I’ve decided that since I really like Apache Drill, I’m going to start a page listing all the publicly available User Defined Functions (UDF) that I can find. If you have one, please email me and I’ll put it up here. I’ve been working on some that I will put on github shortly as well.
This set of UDFs (https://github.com/k255/drill-fuzzy-search) enables you to execute simple similarity and distance searches. It supports:
The installation instructions are posted on the github page. I did have a little trouble getting this to work, but the developer was responsive and updated the pom.xml file so it builds now without any problems.
I’m going to write a blog post about this but here are an amazing set of UDFs that enable geo-spatial queries using Drill. (https://github.com/k255/drill-gis) Here’s the beauty of this set of UDFs… it actually already ships with Drill so if you’ve been using Drill, you already have it!
What is supported:
- geometries with initial native binary representation (WKB)

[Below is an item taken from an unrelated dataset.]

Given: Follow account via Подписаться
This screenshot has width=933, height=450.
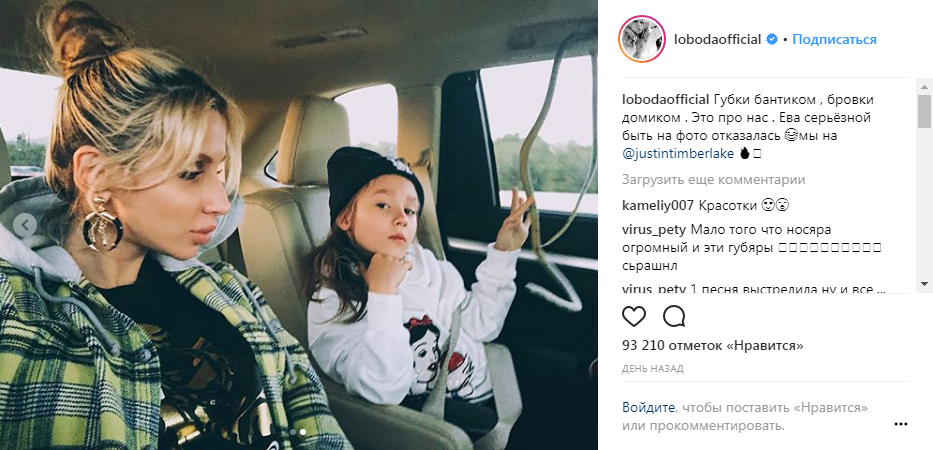Looking at the screenshot, I should pyautogui.click(x=834, y=40).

- functions to create geometries ST_Point(lon, lat), ST_GeomFromText(wkt_text)
- spatial functions ST_DWithin(geom, geom, distance), ST_Within(geom, geom), ST_Distance(geom, geom)
- function to convert geometry from binary to text ST_AsText(geom)
- reprojection of coordinates from one spatial reference system to another ST_Transform(geom, srcSRID, tgtSRID)
The developer is still adding functionality, and not all is included in the Drill distro, but still… it’s pretty impressive.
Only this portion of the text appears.